> _WORK INSTRUCTIONS_
Every record must be retyped exactly as it reads.

> _EXTRACTED DATA_
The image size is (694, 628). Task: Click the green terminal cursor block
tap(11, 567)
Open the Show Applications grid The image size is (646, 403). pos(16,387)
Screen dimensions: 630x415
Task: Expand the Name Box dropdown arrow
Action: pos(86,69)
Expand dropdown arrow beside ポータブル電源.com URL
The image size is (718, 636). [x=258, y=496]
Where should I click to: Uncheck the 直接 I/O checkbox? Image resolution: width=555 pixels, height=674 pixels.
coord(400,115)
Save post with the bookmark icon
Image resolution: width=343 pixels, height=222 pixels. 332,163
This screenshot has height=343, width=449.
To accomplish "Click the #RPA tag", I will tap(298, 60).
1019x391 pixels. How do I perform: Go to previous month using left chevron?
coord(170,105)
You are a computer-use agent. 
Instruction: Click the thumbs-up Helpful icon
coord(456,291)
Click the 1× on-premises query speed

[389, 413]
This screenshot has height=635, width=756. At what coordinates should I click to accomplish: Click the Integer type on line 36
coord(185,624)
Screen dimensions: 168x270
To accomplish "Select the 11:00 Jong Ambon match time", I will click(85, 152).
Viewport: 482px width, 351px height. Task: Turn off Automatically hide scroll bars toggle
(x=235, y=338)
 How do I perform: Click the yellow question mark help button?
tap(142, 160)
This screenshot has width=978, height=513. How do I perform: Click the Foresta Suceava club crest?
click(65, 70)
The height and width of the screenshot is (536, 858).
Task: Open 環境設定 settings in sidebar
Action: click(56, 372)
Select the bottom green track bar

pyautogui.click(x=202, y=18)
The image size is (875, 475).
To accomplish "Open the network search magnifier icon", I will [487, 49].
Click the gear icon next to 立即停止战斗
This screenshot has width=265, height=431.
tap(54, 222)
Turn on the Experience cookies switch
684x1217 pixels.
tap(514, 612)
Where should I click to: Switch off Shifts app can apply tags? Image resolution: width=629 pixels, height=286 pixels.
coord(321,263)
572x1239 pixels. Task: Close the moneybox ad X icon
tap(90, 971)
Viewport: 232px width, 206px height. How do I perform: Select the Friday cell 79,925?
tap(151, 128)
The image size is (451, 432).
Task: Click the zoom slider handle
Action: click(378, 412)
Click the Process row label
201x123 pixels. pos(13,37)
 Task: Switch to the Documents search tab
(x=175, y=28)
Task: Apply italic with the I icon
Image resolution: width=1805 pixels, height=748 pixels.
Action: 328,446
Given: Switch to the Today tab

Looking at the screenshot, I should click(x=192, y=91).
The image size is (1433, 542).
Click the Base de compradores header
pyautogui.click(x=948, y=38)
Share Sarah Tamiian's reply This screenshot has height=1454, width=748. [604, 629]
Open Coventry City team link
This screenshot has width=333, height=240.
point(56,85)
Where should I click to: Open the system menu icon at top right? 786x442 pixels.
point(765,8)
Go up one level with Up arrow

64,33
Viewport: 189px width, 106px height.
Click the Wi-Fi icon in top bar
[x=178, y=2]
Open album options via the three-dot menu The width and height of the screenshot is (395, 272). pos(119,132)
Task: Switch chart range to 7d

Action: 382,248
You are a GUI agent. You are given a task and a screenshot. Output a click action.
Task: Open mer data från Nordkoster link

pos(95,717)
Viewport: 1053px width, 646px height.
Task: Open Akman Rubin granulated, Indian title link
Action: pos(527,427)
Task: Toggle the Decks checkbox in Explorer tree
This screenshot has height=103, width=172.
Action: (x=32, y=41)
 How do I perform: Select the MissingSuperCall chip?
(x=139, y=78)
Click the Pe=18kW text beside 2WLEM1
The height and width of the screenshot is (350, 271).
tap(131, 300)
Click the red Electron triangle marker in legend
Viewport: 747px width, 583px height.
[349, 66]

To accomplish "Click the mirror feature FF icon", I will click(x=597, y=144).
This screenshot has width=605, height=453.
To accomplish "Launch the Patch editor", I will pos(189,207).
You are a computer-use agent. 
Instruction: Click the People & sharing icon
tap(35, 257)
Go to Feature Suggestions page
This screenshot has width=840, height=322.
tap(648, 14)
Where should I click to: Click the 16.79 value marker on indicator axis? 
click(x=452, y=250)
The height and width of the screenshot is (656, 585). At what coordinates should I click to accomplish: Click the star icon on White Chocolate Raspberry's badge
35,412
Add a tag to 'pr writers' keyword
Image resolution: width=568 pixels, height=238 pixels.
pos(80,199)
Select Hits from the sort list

> _EXPECTED ANSWER_
The image size is (694, 628). Task: Click the green terminal cursor block
tap(11, 567)
Open the Show Applications grid The image size is (646, 403). pos(16,387)
Screen dimensions: 630x415
Task: Expand the Name Box dropdown arrow
Action: pos(86,69)
Expand dropdown arrow beside ポータブル電源.com URL
The image size is (718, 636). [x=258, y=496]
Where should I click to: Uncheck the 直接 I/O checkbox? Image resolution: width=555 pixels, height=674 pixels.
coord(400,115)
Save post with the bookmark icon
Image resolution: width=343 pixels, height=222 pixels. 332,163
This screenshot has height=343, width=449.
To accomplish "Click the #RPA tag", I will tap(298, 60).
1019x391 pixels. How do I perform: Go to previous month using left chevron?
coord(170,105)
You are a computer-use agent. 
Instruction: Click the thumbs-up Helpful icon
coord(456,291)
Click the 1× on-premises query speed

[389, 413]
This screenshot has height=635, width=756. At what coordinates should I click to accomplish: Click the Integer type on line 36
coord(185,624)
Screen dimensions: 168x270
To accomplish "Select the 11:00 Jong Ambon match time", I will click(85, 152).
Viewport: 482px width, 351px height. Task: Turn off Automatically hide scroll bars toggle
(x=235, y=338)
 How do I perform: Click the yellow question mark help button?
tap(142, 160)
This screenshot has width=978, height=513. How do I perform: Click the Foresta Suceava club crest?
click(65, 70)
The height and width of the screenshot is (536, 858).
Task: Open 環境設定 settings in sidebar
Action: click(56, 372)
Select the bottom green track bar

pyautogui.click(x=202, y=18)
The image size is (875, 475).
To accomplish "Open the network search magnifier icon", I will [487, 49].
Click the gear icon next to 立即停止战斗
This screenshot has width=265, height=431.
tap(54, 222)
Turn on the Experience cookies switch
684x1217 pixels.
tap(514, 612)
Where should I click to: Switch off Shifts app can apply tags? Image resolution: width=629 pixels, height=286 pixels.
coord(321,263)
572x1239 pixels. Task: Close the moneybox ad X icon
tap(90, 971)
Viewport: 232px width, 206px height. How do I perform: Select the Friday cell 79,925?
tap(151, 128)
The image size is (451, 432).
Task: Click the zoom slider handle
Action: click(378, 412)
Click the Process row label
201x123 pixels. pos(13,37)
 Task: Switch to the Documents search tab
(x=175, y=28)
Task: Apply italic with the I icon
Image resolution: width=1805 pixels, height=748 pixels.
Action: 328,446
Given: Switch to the Today tab

Looking at the screenshot, I should click(x=192, y=91).
The image size is (1433, 542).
Click the Base de compradores header
pyautogui.click(x=948, y=38)
Share Sarah Tamiian's reply This screenshot has height=1454, width=748. [604, 629]
Open Coventry City team link
This screenshot has width=333, height=240.
point(56,85)
Where should I click to: Open the system menu icon at top right? 786x442 pixels.
point(765,8)
Go up one level with Up arrow

64,33
Viewport: 189px width, 106px height.
Click the Wi-Fi icon in top bar
[x=178, y=2]
Open album options via the three-dot menu The width and height of the screenshot is (395, 272). pos(119,132)
Task: Switch chart range to 7d

Action: 382,248
You are a GUI agent. You are given a task and a screenshot. Output a click action.
Task: Open mer data från Nordkoster link

pos(95,717)
Viewport: 1053px width, 646px height.
Task: Open Akman Rubin granulated, Indian title link
Action: pos(527,427)
Task: Toggle the Decks checkbox in Explorer tree
This screenshot has height=103, width=172.
Action: (x=32, y=41)
 How do I perform: Select the MissingSuperCall chip?
(x=139, y=78)
Click the Pe=18kW text beside 2WLEM1
The height and width of the screenshot is (350, 271).
tap(131, 300)
Click the red Electron triangle marker in legend
Viewport: 747px width, 583px height.
[349, 66]

To accomplish "Click the mirror feature FF icon", I will click(x=597, y=144).
This screenshot has width=605, height=453.
To accomplish "Launch the Patch editor", I will pos(189,207).
You are a computer-use agent. 
Instruction: Click the People & sharing icon
tap(35, 257)
Go to Feature Suggestions page
This screenshot has width=840, height=322.
tap(648, 14)
Where should I click to: Click the 16.79 value marker on indicator axis? 
click(x=452, y=250)
The height and width of the screenshot is (656, 585). At what coordinates should I click to accomplish: Click the star icon on White Chocolate Raspberry's badge
35,412
Add a tag to 'pr writers' keyword
Image resolution: width=568 pixels, height=238 pixels.
pos(80,199)
Select Hits from the sort list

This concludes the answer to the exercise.